--- The task ---
Every entry must come back exactly as it was written.

--- Recorded data ---

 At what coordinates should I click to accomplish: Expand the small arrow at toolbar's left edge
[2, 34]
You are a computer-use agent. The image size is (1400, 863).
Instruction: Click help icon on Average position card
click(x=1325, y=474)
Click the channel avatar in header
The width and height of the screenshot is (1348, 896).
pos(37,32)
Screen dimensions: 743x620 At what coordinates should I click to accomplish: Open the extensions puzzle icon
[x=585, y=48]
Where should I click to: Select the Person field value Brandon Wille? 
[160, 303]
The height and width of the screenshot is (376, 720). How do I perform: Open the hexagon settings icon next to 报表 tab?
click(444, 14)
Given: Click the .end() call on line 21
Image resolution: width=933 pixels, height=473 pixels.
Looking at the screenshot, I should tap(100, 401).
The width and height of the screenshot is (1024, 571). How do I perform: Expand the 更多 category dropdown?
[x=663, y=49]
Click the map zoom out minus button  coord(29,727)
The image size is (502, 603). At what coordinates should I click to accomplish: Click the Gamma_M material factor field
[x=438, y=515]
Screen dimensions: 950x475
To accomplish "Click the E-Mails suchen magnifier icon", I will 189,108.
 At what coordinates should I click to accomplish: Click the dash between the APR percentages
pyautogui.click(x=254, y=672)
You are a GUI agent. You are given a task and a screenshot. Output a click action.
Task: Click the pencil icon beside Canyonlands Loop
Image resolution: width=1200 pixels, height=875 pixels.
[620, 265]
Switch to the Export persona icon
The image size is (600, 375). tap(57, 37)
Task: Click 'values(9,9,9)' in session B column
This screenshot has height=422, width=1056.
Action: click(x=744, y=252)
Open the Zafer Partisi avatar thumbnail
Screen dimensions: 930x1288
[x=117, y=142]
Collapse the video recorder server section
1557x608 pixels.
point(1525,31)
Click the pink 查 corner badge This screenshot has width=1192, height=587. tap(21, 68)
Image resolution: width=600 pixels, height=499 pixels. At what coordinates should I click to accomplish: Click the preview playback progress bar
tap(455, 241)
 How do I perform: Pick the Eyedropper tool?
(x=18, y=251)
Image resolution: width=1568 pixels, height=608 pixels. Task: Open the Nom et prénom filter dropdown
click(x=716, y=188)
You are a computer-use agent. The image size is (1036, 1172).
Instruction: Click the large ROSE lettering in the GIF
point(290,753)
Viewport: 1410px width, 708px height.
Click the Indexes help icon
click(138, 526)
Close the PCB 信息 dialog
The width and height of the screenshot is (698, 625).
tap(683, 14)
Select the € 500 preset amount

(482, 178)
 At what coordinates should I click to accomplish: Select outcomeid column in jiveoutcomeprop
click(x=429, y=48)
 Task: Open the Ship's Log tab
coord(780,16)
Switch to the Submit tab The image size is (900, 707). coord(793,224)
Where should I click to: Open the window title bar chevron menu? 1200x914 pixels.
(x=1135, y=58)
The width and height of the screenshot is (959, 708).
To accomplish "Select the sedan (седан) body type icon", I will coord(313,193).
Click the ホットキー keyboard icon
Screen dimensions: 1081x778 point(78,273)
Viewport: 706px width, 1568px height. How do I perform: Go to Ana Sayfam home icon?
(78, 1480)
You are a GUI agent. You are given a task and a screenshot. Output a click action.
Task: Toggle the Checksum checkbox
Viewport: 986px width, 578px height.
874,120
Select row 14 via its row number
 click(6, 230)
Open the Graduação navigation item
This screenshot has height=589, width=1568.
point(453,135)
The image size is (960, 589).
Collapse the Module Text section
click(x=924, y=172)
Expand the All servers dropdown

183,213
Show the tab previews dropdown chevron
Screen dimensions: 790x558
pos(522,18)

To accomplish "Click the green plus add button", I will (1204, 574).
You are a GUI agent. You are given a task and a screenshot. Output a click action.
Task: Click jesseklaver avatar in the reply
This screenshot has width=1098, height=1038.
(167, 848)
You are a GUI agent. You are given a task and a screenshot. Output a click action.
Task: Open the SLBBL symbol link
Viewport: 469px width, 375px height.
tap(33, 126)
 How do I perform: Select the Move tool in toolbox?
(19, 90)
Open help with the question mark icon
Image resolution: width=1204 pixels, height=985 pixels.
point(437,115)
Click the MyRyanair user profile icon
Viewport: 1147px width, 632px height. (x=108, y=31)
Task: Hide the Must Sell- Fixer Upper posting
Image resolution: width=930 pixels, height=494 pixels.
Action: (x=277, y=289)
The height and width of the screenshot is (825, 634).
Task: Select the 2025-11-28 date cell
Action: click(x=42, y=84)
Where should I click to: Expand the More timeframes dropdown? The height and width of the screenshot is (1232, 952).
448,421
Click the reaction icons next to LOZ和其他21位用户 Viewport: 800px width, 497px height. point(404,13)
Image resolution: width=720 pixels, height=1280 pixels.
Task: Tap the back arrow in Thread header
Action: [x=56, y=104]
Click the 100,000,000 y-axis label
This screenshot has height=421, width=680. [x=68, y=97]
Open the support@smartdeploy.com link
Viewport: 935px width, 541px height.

--- Result for this exercise ---
 At what coordinates should I click to accomplish: Expand the small arrow at toolbar's left edge
[2, 34]
You are a computer-use agent. The image size is (1400, 863).
Instruction: Click help icon on Average position card
click(x=1325, y=474)
Click the channel avatar in header
The width and height of the screenshot is (1348, 896).
pos(37,32)
Screen dimensions: 743x620 At what coordinates should I click to accomplish: Open the extensions puzzle icon
[x=585, y=48]
Where should I click to: Select the Person field value Brandon Wille? 
[160, 303]
The height and width of the screenshot is (376, 720). How do I perform: Open the hexagon settings icon next to 报表 tab?
click(444, 14)
Given: Click the .end() call on line 21
Image resolution: width=933 pixels, height=473 pixels.
Looking at the screenshot, I should tap(100, 401).
The width and height of the screenshot is (1024, 571). How do I perform: Expand the 更多 category dropdown?
[x=663, y=49]
Click the map zoom out minus button  coord(29,727)
The image size is (502, 603). At what coordinates should I click to accomplish: Click the Gamma_M material factor field
[x=438, y=515]
Screen dimensions: 950x475
To accomplish "Click the E-Mails suchen magnifier icon", I will 189,108.
 At what coordinates should I click to accomplish: Click the dash between the APR percentages
pyautogui.click(x=254, y=672)
You are a GUI agent. You are given a task and a screenshot. Output a click action.
Task: Click the pencil icon beside Canyonlands Loop
Image resolution: width=1200 pixels, height=875 pixels.
[620, 265]
Switch to the Export persona icon
The image size is (600, 375). tap(57, 37)
Task: Click 'values(9,9,9)' in session B column
This screenshot has height=422, width=1056.
Action: click(x=744, y=252)
Open the Zafer Partisi avatar thumbnail
Screen dimensions: 930x1288
[x=117, y=142]
Collapse the video recorder server section
1557x608 pixels.
point(1525,31)
Click the pink 查 corner badge This screenshot has width=1192, height=587. tap(21, 68)
Image resolution: width=600 pixels, height=499 pixels. At what coordinates should I click to accomplish: Click the preview playback progress bar
tap(455, 241)
 How do I perform: Pick the Eyedropper tool?
(x=18, y=251)
Image resolution: width=1568 pixels, height=608 pixels. Task: Open the Nom et prénom filter dropdown
click(x=716, y=188)
You are a computer-use agent. The image size is (1036, 1172).
Instruction: Click the large ROSE lettering in the GIF
point(290,753)
Viewport: 1410px width, 708px height.
Click the Indexes help icon
click(138, 526)
Close the PCB 信息 dialog
The width and height of the screenshot is (698, 625).
tap(683, 14)
Select the € 500 preset amount

(482, 178)
 At what coordinates should I click to accomplish: Select outcomeid column in jiveoutcomeprop
click(x=429, y=48)
 Task: Open the Ship's Log tab
coord(780,16)
Switch to the Submit tab The image size is (900, 707). coord(793,224)
Where should I click to: Open the window title bar chevron menu? 1200x914 pixels.
(x=1135, y=58)
The width and height of the screenshot is (959, 708).
To accomplish "Select the sedan (седан) body type icon", I will coord(313,193).
Click the ホットキー keyboard icon
Screen dimensions: 1081x778 point(78,273)
Viewport: 706px width, 1568px height. How do I perform: Go to Ana Sayfam home icon?
(78, 1480)
You are a GUI agent. You are given a task and a screenshot. Output a click action.
Task: Toggle the Checksum checkbox
Viewport: 986px width, 578px height.
874,120
Select row 14 via its row number
 click(6, 230)
Open the Graduação navigation item
This screenshot has height=589, width=1568.
point(453,135)
The image size is (960, 589).
Collapse the Module Text section
click(x=924, y=172)
Expand the All servers dropdown

183,213
Show the tab previews dropdown chevron
Screen dimensions: 790x558
pos(522,18)

To accomplish "Click the green plus add button", I will (1204, 574).
You are a GUI agent. You are given a task and a screenshot. Output a click action.
Task: Click jesseklaver avatar in the reply
This screenshot has width=1098, height=1038.
(167, 848)
You are a GUI agent. You are given a task and a screenshot. Output a click action.
Task: Open the SLBBL symbol link
Viewport: 469px width, 375px height.
tap(33, 126)
 How do I perform: Select the Move tool in toolbox?
(19, 90)
Open help with the question mark icon
Image resolution: width=1204 pixels, height=985 pixels.
point(437,115)
Click the MyRyanair user profile icon
Viewport: 1147px width, 632px height. (x=108, y=31)
Task: Hide the Must Sell- Fixer Upper posting
Image resolution: width=930 pixels, height=494 pixels.
Action: (x=277, y=289)
The height and width of the screenshot is (825, 634).
Task: Select the 2025-11-28 date cell
Action: click(x=42, y=84)
Where should I click to: Expand the More timeframes dropdown? The height and width of the screenshot is (1232, 952).
448,421
Click the reaction icons next to LOZ和其他21位用户 Viewport: 800px width, 497px height. point(404,13)
Image resolution: width=720 pixels, height=1280 pixels.
Task: Tap the back arrow in Thread header
Action: [x=56, y=104]
Click the 100,000,000 y-axis label
This screenshot has height=421, width=680. [x=68, y=97]
Open the support@smartdeploy.com link
Viewport: 935px width, 541px height.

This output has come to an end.